▶ [Passage]:

====================

Linear regression models the relationship between a scalar response (dependent variable) and one or more explanatory variables (independent variables) using linear predictor functions whose unknown model parameters are estimated from the data.
“Linear” here means linear in the parameters, not necessarily that the relationship is a straight line.
In linear regression, the observations (red) are assumed to be the result of random deviations (green) from an underlying relationship (blue) between a dependent variable (y) and an independent variable (x).
Linear regression models are often fitted using the least squares approach, but they may also be fitted in other ways.
Ordinary least squares (OLS) is a method for estimating the unknown parameters in a linear regression model. OLS chooses the parameters of a linear function by minimizing the sum of the squares of the differences between the dependent variable and those predicted by the linear function of the independent variable (i.e., the green lines in the figure above). Mathematically, this can be expressed by a relatively simple formula and solved analytically.

====================

▶ [Available data]:
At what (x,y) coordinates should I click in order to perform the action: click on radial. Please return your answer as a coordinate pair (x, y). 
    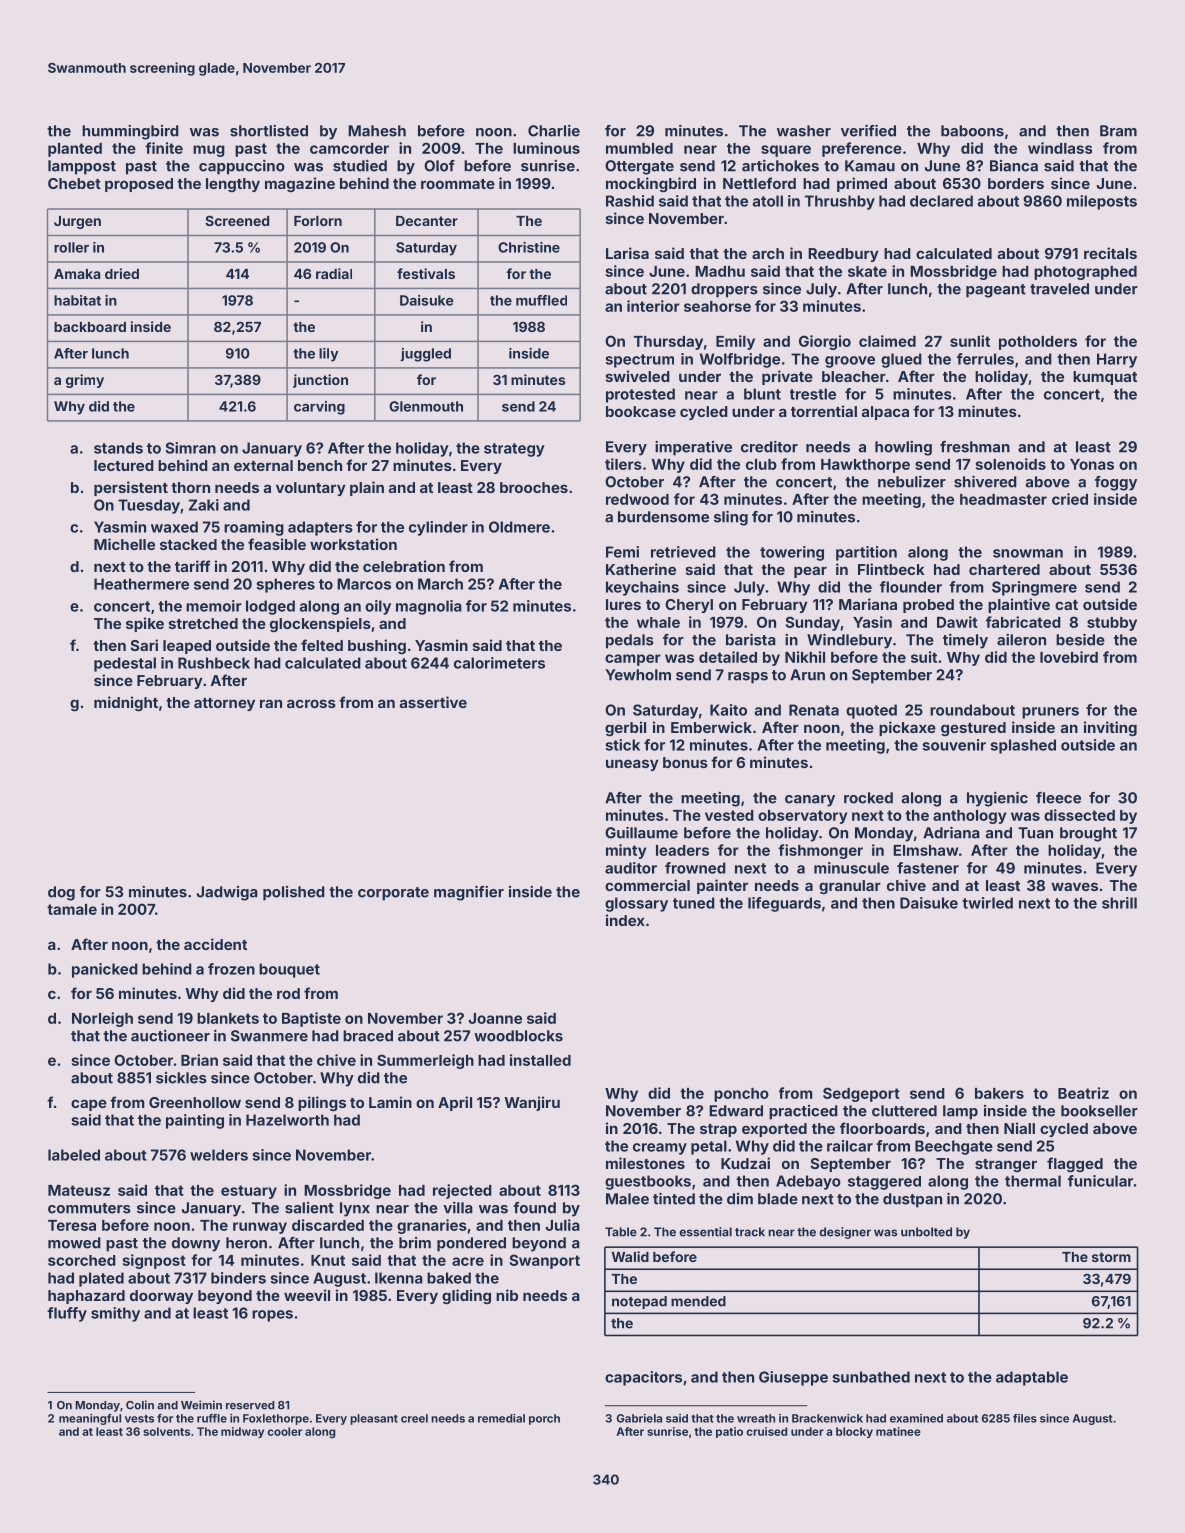
    Looking at the image, I should click on (334, 273).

====================

▶ [What the task requires]:
Reproduce the linear regression passage word for word, starting at "Linear regression models the" and ending at "a straight line.". Work only from the passage on linear regression, not from the data.

▶ [Solution for this problem]:
Linear regression models the relationship between a scalar response (dependent variable) and one or more explanatory variables (independent variables) using linear predictor functions whose unknown model parameters are estimated from the data.
“Linear” here means linear in the parameters, not necessarily that the relationship is a straight line.